→ Work instruction:
Print the data that follows exactly as it stands, from its first line through the line containing "Task: Open the Unity Engine link", and stop there.

--- Records supplied Enclosed Below ---

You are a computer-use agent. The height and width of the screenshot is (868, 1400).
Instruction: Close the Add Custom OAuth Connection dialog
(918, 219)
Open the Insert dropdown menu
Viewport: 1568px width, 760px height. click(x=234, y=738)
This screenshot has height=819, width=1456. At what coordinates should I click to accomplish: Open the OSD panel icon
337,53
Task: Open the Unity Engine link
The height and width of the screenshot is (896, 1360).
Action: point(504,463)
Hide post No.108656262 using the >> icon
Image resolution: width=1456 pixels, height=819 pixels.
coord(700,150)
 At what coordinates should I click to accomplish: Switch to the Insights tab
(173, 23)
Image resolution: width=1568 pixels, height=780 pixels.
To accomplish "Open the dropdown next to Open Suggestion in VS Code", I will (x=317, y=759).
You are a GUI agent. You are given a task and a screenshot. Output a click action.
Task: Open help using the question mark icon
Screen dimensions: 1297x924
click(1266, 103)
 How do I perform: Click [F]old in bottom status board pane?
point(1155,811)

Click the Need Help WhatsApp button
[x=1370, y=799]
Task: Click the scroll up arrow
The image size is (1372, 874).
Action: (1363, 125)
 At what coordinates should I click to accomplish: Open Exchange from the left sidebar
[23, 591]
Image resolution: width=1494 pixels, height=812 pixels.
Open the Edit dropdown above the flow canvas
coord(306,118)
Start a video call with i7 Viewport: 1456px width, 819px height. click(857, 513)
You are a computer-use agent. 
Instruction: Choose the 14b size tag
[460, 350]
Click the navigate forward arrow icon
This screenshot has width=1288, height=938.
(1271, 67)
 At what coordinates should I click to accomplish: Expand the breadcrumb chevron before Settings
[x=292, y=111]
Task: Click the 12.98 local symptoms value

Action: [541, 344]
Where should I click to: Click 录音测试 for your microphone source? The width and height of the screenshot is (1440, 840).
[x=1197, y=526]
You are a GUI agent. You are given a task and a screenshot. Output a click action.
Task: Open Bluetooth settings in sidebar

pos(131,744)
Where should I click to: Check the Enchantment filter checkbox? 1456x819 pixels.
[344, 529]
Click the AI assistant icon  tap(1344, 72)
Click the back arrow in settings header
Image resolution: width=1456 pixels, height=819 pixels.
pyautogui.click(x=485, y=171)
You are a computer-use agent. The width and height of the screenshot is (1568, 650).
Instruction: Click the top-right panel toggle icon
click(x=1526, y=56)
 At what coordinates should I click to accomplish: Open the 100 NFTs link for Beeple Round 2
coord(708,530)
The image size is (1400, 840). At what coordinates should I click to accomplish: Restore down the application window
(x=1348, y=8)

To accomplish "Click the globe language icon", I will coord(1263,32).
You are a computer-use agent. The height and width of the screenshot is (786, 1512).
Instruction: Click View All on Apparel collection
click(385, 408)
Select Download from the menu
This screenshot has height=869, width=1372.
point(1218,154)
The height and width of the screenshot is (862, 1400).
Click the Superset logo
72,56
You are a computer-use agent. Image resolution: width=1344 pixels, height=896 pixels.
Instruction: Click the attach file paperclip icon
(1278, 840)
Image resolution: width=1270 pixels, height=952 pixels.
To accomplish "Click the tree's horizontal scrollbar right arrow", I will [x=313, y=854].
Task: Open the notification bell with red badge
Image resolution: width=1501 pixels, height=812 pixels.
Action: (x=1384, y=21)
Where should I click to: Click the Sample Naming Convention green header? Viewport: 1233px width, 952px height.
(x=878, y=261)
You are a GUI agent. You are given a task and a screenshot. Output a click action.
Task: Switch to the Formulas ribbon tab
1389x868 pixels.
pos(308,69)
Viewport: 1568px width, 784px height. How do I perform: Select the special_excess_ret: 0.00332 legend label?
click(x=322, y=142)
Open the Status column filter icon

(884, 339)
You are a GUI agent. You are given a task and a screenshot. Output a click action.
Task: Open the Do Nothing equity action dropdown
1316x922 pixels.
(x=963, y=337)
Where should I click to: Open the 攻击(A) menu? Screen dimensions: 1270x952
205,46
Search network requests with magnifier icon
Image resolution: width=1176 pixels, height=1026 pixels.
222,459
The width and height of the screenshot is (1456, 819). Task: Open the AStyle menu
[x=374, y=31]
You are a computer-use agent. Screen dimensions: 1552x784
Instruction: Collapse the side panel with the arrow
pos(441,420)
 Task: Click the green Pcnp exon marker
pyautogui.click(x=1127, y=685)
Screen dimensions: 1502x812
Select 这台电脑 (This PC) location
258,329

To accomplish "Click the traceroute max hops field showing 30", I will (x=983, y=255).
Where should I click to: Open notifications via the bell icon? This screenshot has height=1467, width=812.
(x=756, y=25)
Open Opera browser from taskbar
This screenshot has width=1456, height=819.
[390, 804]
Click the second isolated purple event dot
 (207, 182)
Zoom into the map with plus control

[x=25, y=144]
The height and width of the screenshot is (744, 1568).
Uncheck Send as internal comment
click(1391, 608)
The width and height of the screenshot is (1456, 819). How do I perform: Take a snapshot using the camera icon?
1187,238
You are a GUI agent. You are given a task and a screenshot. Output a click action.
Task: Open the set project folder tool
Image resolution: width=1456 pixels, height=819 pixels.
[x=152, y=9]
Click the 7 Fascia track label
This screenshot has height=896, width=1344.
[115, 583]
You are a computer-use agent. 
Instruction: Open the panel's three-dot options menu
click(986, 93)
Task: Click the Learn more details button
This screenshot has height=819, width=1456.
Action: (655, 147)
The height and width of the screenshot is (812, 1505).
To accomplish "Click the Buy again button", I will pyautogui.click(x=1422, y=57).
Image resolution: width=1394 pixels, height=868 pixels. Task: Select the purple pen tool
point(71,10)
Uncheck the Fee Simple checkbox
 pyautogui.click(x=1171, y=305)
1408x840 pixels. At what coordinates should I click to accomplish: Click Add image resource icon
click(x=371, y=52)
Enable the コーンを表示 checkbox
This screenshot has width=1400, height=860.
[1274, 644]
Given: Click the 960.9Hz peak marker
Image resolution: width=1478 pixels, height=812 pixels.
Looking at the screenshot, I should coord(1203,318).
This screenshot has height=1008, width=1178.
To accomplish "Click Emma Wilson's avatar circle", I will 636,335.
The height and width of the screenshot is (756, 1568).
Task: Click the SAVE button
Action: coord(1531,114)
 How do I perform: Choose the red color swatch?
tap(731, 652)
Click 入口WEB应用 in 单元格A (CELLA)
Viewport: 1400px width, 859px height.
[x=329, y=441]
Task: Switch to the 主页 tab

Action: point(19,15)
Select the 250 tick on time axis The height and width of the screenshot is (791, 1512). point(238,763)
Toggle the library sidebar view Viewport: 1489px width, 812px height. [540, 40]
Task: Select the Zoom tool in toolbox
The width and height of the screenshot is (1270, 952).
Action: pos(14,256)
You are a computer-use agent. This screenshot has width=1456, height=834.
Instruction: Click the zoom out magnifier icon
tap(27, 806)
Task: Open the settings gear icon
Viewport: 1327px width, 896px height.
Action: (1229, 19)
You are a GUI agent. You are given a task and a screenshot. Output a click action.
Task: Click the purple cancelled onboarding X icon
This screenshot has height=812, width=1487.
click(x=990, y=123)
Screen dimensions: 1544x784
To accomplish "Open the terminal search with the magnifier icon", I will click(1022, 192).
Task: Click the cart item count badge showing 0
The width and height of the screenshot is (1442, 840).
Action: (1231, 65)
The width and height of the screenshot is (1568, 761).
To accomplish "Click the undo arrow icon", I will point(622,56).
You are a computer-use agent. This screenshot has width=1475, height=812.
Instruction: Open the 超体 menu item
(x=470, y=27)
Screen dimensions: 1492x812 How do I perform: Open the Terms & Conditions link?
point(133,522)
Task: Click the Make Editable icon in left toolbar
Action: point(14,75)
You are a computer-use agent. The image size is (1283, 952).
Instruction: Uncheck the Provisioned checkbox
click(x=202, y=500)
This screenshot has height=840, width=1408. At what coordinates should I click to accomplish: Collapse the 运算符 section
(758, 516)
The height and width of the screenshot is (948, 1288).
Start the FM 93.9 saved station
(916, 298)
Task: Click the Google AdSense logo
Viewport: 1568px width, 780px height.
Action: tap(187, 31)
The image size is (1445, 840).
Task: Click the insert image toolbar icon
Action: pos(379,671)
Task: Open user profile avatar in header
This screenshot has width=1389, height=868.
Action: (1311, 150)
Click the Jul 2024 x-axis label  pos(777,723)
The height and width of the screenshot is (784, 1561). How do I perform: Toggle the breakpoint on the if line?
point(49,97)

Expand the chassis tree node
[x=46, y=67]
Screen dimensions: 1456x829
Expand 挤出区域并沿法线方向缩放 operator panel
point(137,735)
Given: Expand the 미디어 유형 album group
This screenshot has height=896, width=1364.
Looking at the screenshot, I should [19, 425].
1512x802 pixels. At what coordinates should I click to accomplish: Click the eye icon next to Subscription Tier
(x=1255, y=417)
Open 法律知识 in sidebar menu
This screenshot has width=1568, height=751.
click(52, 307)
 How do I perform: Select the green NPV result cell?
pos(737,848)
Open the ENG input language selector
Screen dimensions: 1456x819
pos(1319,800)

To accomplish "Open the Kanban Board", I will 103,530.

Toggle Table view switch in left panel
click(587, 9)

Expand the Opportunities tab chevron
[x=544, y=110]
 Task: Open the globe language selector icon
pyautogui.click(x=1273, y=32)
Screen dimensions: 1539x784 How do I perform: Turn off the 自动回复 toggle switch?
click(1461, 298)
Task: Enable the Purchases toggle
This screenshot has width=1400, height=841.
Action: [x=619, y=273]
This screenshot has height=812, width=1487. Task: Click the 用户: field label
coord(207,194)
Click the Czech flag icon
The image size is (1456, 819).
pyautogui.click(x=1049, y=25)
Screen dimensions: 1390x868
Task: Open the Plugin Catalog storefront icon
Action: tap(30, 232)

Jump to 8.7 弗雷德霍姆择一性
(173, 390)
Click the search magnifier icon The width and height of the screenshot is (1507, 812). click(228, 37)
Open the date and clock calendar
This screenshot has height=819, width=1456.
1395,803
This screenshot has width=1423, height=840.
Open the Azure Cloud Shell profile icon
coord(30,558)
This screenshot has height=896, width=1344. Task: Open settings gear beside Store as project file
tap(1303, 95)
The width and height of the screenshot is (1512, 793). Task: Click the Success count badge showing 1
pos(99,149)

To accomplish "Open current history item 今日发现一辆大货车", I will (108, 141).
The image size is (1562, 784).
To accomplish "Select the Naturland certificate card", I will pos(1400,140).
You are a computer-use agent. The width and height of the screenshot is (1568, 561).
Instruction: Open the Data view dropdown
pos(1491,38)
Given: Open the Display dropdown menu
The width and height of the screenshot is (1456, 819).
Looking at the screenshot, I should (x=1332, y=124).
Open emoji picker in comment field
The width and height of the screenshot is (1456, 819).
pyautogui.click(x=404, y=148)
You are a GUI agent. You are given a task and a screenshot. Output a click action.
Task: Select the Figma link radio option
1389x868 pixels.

--- End of Enclosed Records supplied ---

→ Response area:
You are a computer-use agent. The height and width of the screenshot is (868, 1400).
Instruction: Close the Add Custom OAuth Connection dialog
(918, 219)
Open the Insert dropdown menu
Viewport: 1568px width, 760px height. click(x=234, y=738)
This screenshot has height=819, width=1456. At what coordinates should I click to accomplish: Open the OSD panel icon
337,53
Task: Open the Unity Engine link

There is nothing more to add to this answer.